Bryan Robert Niven (born April 21, 1979) is an American artist and photographer, known for his surrealistic and color saturated images displaying families and individuals in a caricaturistic style. Niven currently resides in Provo, Utah with his wife and three children.

Career

Apple has involved Niven in various projects including presentations at the Apple Store in Soho, New York, and as a contributing author for "Apple Pro" on apple.com. International exposure followed Niven after he photographed Rancid drummer Branden Steineckert in 2007. Niven's image of Steineckert debuted a few months later during a presentation of Aperture that Niven gave for Apple, in New York City. Further International exposure came after Niven's work was featured in a four page article "The American Dream in Technicolour", in the UK based magazine, Digital Photographer.

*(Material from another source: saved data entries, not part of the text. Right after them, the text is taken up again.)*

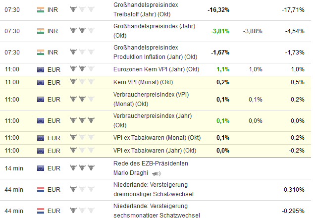The width and height of the screenshot is (315, 218).
Task: Click India flag in Großhandelspreisindex Treibstoff row
Action: tap(41, 9)
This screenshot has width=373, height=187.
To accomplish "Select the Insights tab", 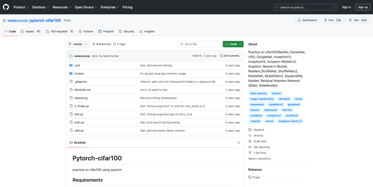I will (147, 31).
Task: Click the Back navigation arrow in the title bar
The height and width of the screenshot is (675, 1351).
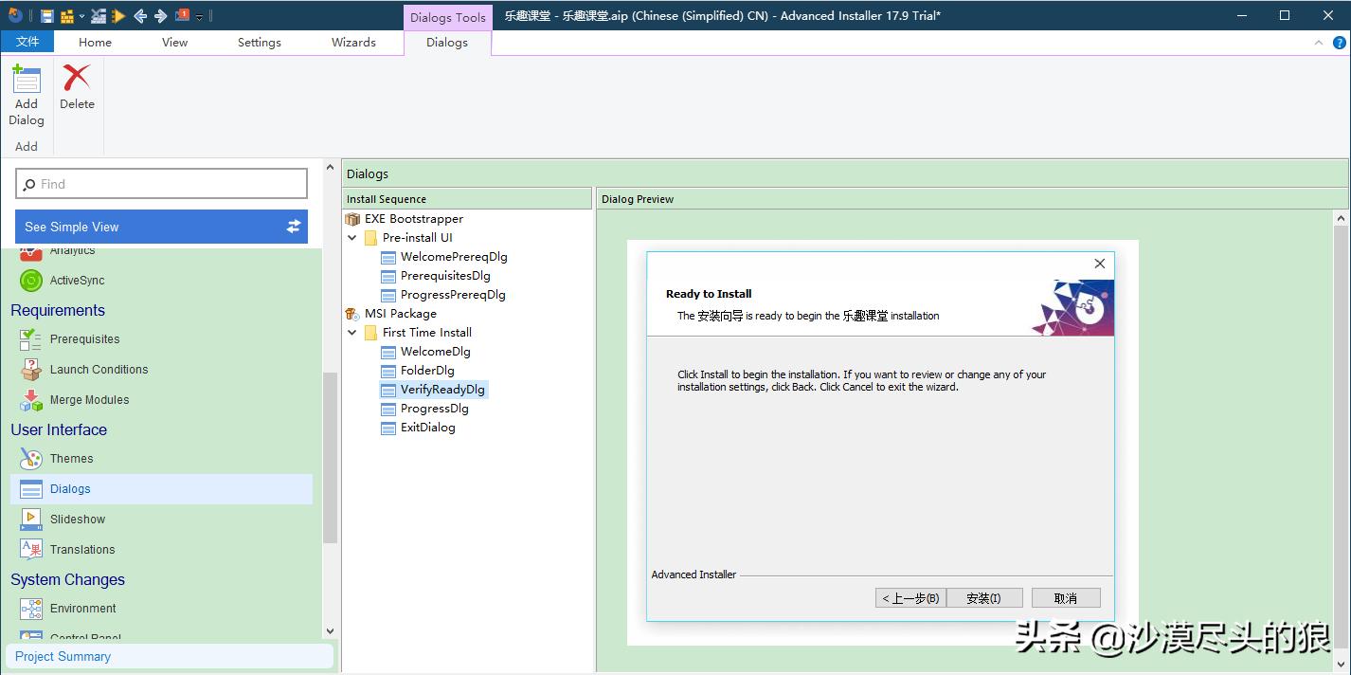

Adobe has also worked with Niven, licensing some of his images for use with their on-going Pop-Up Stores, detailed on Adobe's Blog, involving their photo-editing software Adobe Photoshop. Other collaborations include companies such as CNET and their Gotham, Hands-On Holiday Guide, event in New York City. In 2009 Niven was showcased as a VIP photographer for Dynalite Inc.,  joining a list of well known, and well established photographers, (much his senior), such as Michael Grecco, Vincent Versace, Nick Vedros, Jack Reznicki, Joe DiMaggio, Nancy Brown, and Lynn Goldsmith. Dynalite has since featured Niven's work in well known photography magazines such as PDN, and Shutterbug. Dynalite uses Niven's work to advertise their lightweight studio lighting, "road series" and ring flash units. Niven's work has been used in national product-leaflets for Dynalite as well, in photography stores, including New York based B&H Photo Video.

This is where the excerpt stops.